712
Rule
(lemmy.blahaj.zone)
Be sure to follow the rule before you head out.
Rule: You must post before you leave.
Do you ever feel like we will be the last generation to know anything?
Hopefully your generation will be the last that can't tell an obvious shitpost from reality.
Who hurt you
How is this an obvious shit post? I am here to learn.
AI didn't write this. AI would never write this. It's outrageously wrong to an extreme degree. Making dangerous and false claims have happened on occasion with LLM's (Often due to being fed various prompts until the user twists it into saying it), but an AI wouldnt write something like that, come up with a fake graph, and include a made up song (!?!) from the beetles about it. The fact that you are believing it doesn't speak to the danger of AI as much as it speaks to the gullibility of people.
If I said "obama made a law to put babies in woodchippers" and someone believes it, it doesn't speak to Obama being dangerous, it speaks to that person being incredibly dense.
I have used LLMs before and they are occasionally wrong, seems like you don't disagree. I don't see how someone who isn't deeply familiar with LLMs would be obviously tipped off that this post is a shit post. As for the graphs, who knows, Google probably already has that working. I've seen LLMs make up songs before too.
Why not? I figure you could train an AI to write this. I could see a Google engineer messing up and producing a bad AI. GPT2 engineers has made this mistake before.
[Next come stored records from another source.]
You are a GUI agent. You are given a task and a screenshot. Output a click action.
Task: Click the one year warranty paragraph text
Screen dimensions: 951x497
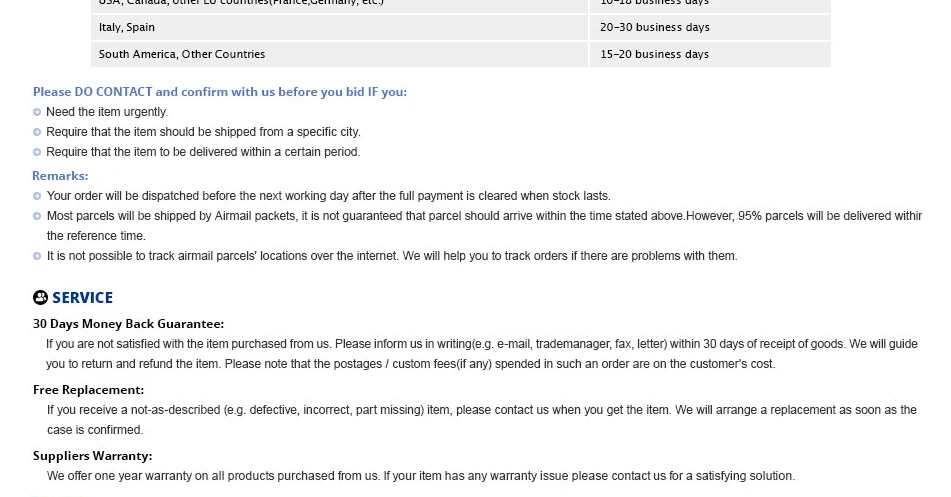pos(420,476)
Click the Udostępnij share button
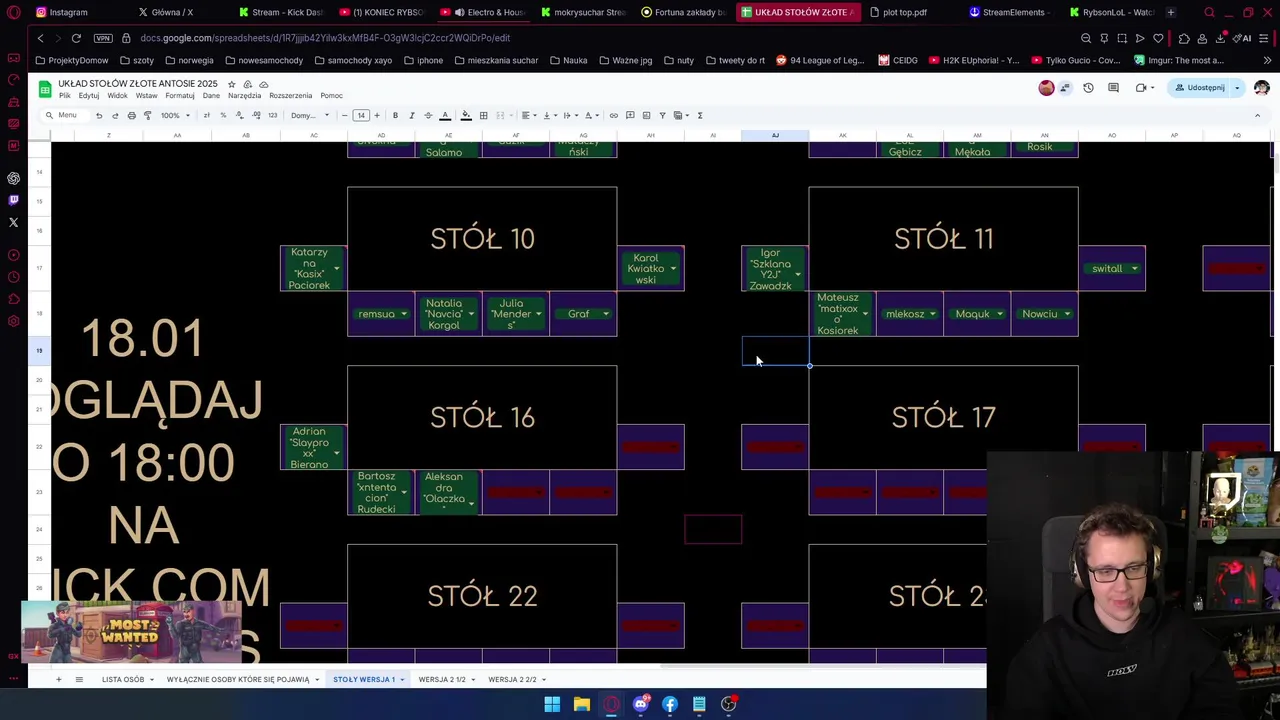The image size is (1280, 720). tap(1200, 88)
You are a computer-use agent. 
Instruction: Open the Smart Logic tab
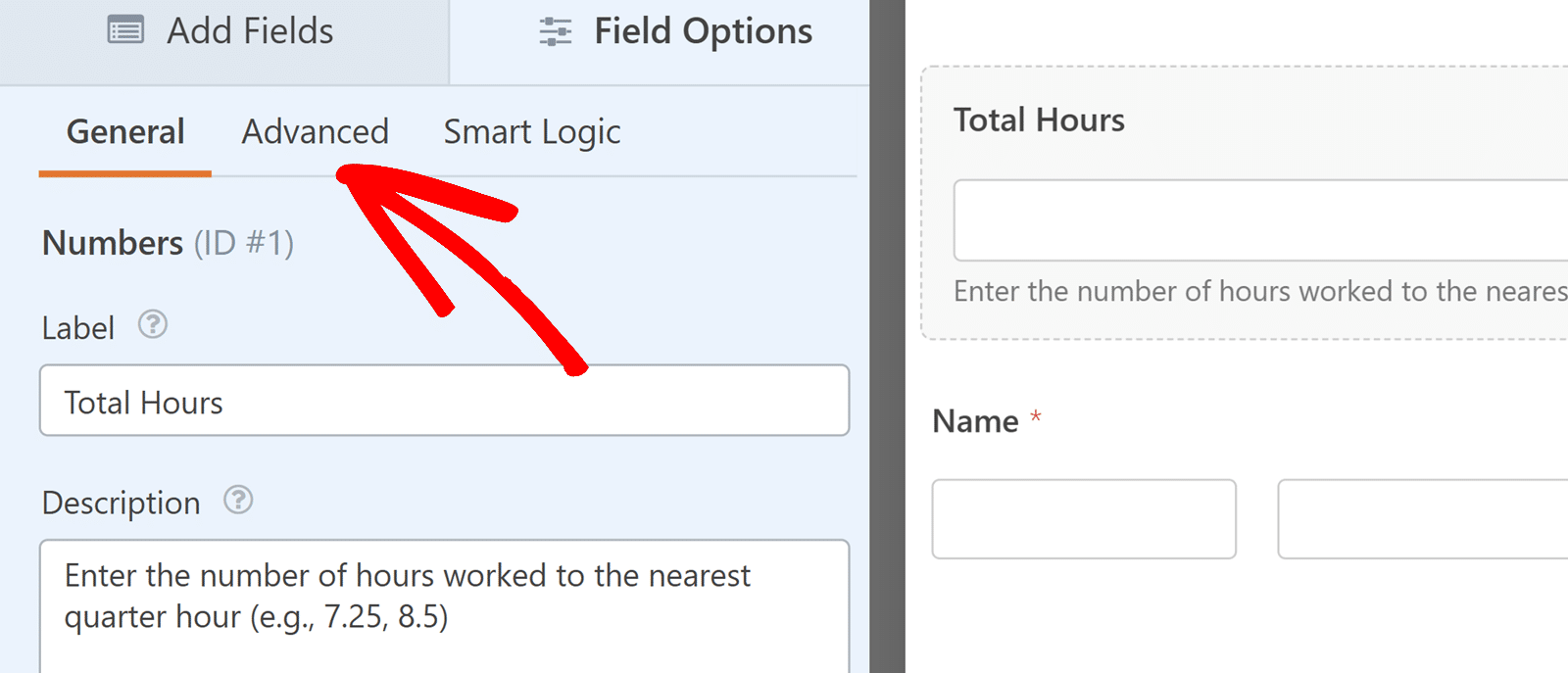pyautogui.click(x=532, y=131)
This is kind of like saying "the problem with nuclear bombs is that people are too easy to evaporate at high temperatures, not the bombs themselves". Yeah, that is true, but it's really hard to make people less gullible. I wouldn't say LLM's and AI are bad or we should stop using them. But I think people like you need to understand that the average person is not on your level, and you need to slow your roll.
I don't think this is a good comparison, because Obama has been around for a while and most people believe Obama wouldn't do that. Now if Obama went from being a nobody to president in a day and then someone told me the about the woodchipper law. I would be unsure and have to double check. It wouldn't be obvious. Likewise, since LLMs are relatively new to most people, it's going to take a while before most people figure out what is a normal mistake by an LLM vs an obviously faked mistake by a shit poster.
Are you confused about the shitpost part or the obvious part
Ok, your not the original person. Is this an obvious shit post in your opinion?
Because if it isn't obvious how am I supposed to know this is a shit post or not?
I’m a different person from those two and yes, I definitely agree this is an extremely obvious shitpost. The Beatles song and the image (zoom in if you haven’t seen the included dog safety chart) are the giveaways.
As someone who doesn't pay close attention to what Google does at the top of the page, this is not obvious to me. Glad it is a shit post and not something Google actually responded with.
Totally fair! LLMs are blurring the lines of shitposts and insane responses, so I’m for sure not gonna shit on anyone for not recognizing a shitpost.
I do have a lot of experience, as a person who (un?)fortunately was on /b/ when it was released until the late ‘00s.
This is something else, though… I’m interested and horrified to see where this all goes.
Edit: I do also have to say I use no google products or services so I’m with you there hahaha
No. For all the memes and fake nonsense, LLMs still give access to a swath of knowledge at a degree easier to access. The current kids using LLMs for questions are probably going to be quite a bit smarter than us
What are you talking about?
Hallucinations in LLMs are so common that you basically can't trust them with anything they tell you.
And if I have to fact-check everything an LLM spits out, I need to to the manual research anyways.
I don't really think that's a bad thing when you really think about it. Teaching kids "No matter how confident someone is about what they tell you, it's a good idea to double check the facts" doesn't seem like the worst thing to teach them.
I believe there's a better way to teach people that without consuming the electricity of a small country.
Maybe it will teach critical thinking and less trust in accepting the status quo.
Yea that didn't happen either when people were warned about false information online...
Like the picture?
Eh, I have serious reservations about this. Not everyone using them will double check stuff that doesn't sound quite right, and LLMs may often say shit that's very wrong, but doesn't look wrong, especially to someone who doesn't know a thing about the topic.